2. A mattress pad comprising a pouch having upper and lower envelope members of generally rectangular shape, at least one of said envelope members being quilted from two sheets of fabric to form pockets which quantities of fiber batting are retained, a sheet of polyurethane foam convoluted to form alternating peaks and valleys and a plurality of openings through its thickness for the passage of air, said openings being generally conically formed having relatively large open ends at one surface of said sheet of polyurethane foam and relatively small open ends at the opposite surface of said sheet of polyurethane foam, said sheet of polyurethane being removably disposed between said envelope members, a zipper closure member for joining said envelope members to form a pouch to enclose said sheet of polyurethane foam, and elastic corner bands disposed at the corners of said mattress pad to permit its attachment to a mattress.
Description
BACKGROUND OF THE INVENTION

The typical mattress has a tufted surface with shallow indentations. To provide greater comfort and support for the body, and to protect the mattress itself, a pad is often placed between the mattress and the sheets. Such pads are traditionally composed of down, especially in feather beds, which provide great cushioning, loft and insulation, but which are excessively warm for many sleepers, and are relatively difficult to clean. Other commonly used pads are composed of cotton wadding, quilted within fabric layers. This material is easily laundered, but provides little loft or cushioning. Sheepskin, which is also used, provides cushioning, loft and insulation like down, but is often an allergen and is difficult to clean. Desirable filling material for mattress padding should be lightweight, resilient and washable. It should be soft to provide comfort, but not so delicate that it compresses completely under the weight of the reclining body. It is also helpful if the pad retains its shape and position on the mattress to allow sleeping comfort in any position.

Natural materials such as down, cotton wadding or batting, kapok and the like have been widely used in the past for mattress padding but are now being replaced by synthetic materials, such as spun polyester fiber, and Dacron. Flexible foam material, such as convoluted foam padding, in some forms referred to as "egg crate" material, has many advantages, but lacks luxuriousness and smoothness. The very popular polyester fiber filling is disadvantageous because it tends to flatten out after time in use. The use of polyurethane foam is advantageous in several respects. The contour of the foam can be shaped to conform to the body; the foam is generally nonallergenic; it is easily cleaned; and it is relatively durable.

Data lines
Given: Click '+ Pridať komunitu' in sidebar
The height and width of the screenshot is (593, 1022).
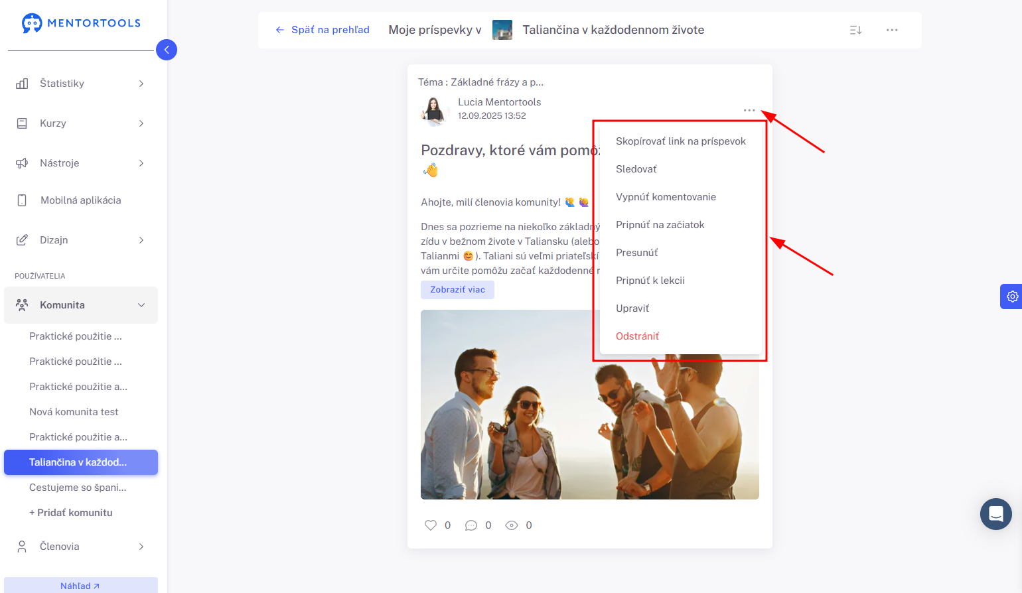Looking at the screenshot, I should point(71,513).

Task instructions
Answer these questions from the mattress pad text:
1. What joins the envelope members to form a pouch?
2. What two drawbacks does the text give for sheepskin?
3. Why is polyester fiber filling called disadvantageous?

Solution to this problem
1. A zipper closure member.
2. It is often an allergen and is difficult to clean.
3. It tends to flatten out after time in use.